::: Trecho fornecido

De fato, estão ali, em montagem
"clipada", lances espetaculares de
futebol (de campo, de salão, de
rua, de praia), mesclados com
imagens turísticas do Brasil, cenas
de samba, capoeira e macumba,
reforçando o clichê do brasileiro
como povo dionisíaco e solar, que
vive para a festa.
Trata-se, como se sabe, de um
mito perigoso, que nos condena
ao papel da cigarra na fábula de
Esopo. Enquanto os outros povos
trabalham, pesquisam, derrotam
o câncer, mandam sondas a Marte, nós sambamos e jogamos bola.
Que beleza.
Mas vamos com calma. Primeiro, cabe resumir o filme. "Ginga"
registra sumariamente a relação
com o futebol mantida por oito
brasileiros anônimos e dois profissionais famosos (Falcão, do futsal, e Robinho).
Embora o ritmo seja frenético e
a abordagem superficial, os personagens retratados são em si
mesmos extraordinários, o que
garante o interesse. Juntos, eles
formam um painel no mínimo
curioso sobre as maneiras como o
futebol permeia a vida de pessoas
das mais distintas situações sociais e geográficas.

::::::
::: Dados registrados

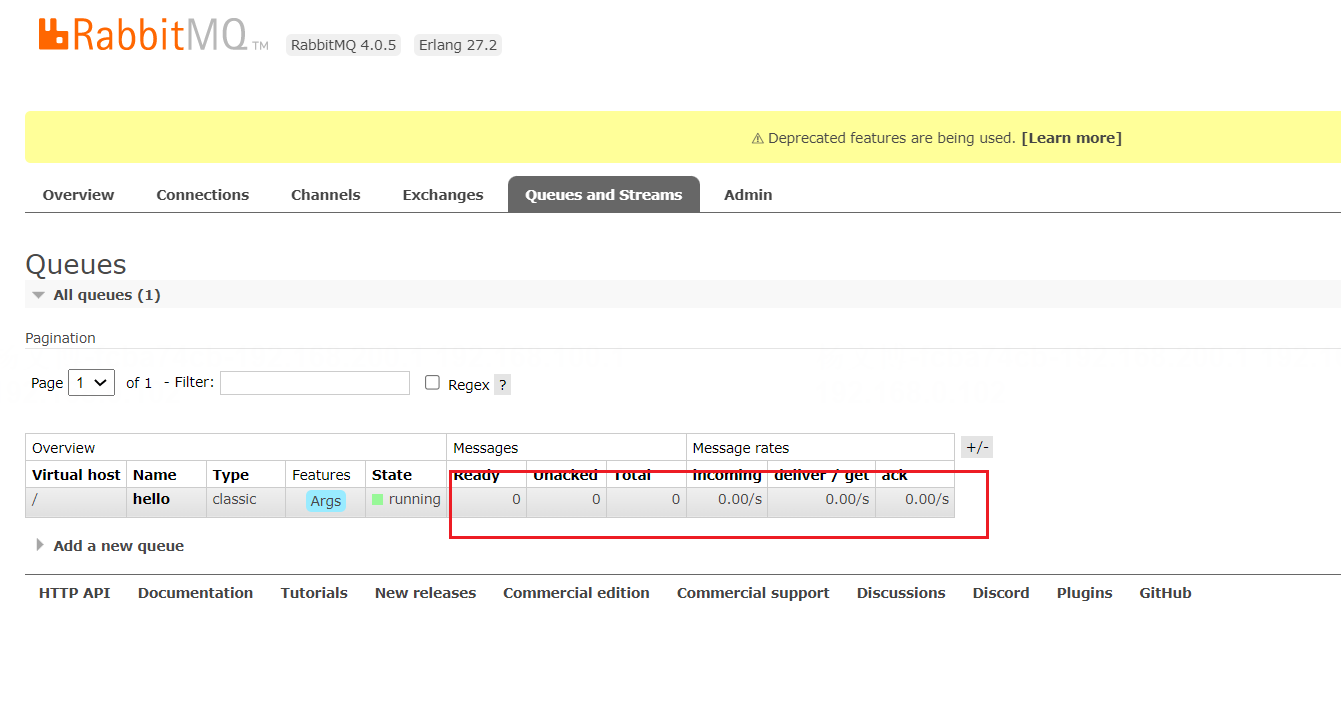
Task: Go to the Channels tab
Action: (325, 195)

::::::

**Tarefa curta 1**
Responda com base no trecho sobre o filme "Ginga":
(a) A que personagem da fábula de Esopo o mito do brasileiro festeiro nos condena?
(b) Quantos brasileiros anônimos o filme registra?
(c) Quais são os dois profissionais famosos que aparecem no filme?
**Tarefa curta 2**
Copie fielmente do trecho o segmento que vai de "Que beleza." até "sociais e geográficas.".
Os dados não têm relação com o trecho.

**Resultado correto 1**
(a) À cigarra.
(b) Oito.
(c) Falcão, do futsal, e Robinho.

**Resultado correto 2**
Que beleza.
Mas vamos com calma. Primeiro, cabe resumir o filme. "Ginga"
registra sumariamente a relação
com o futebol mantida por oito
brasileiros anônimos e dois profissionais famosos (Falcão, do futsal, e Robinho).
Embora o ritmo seja frenético e
a abordagem superficial, os personagens retratados são em si
mesmos extraordinários, o que
garante o interesse. Juntos, eles
formam um painel no mínimo
curioso sobre as maneiras como o
futebol permeia a vida de pessoas
das mais distintas situações sociais e geográficas.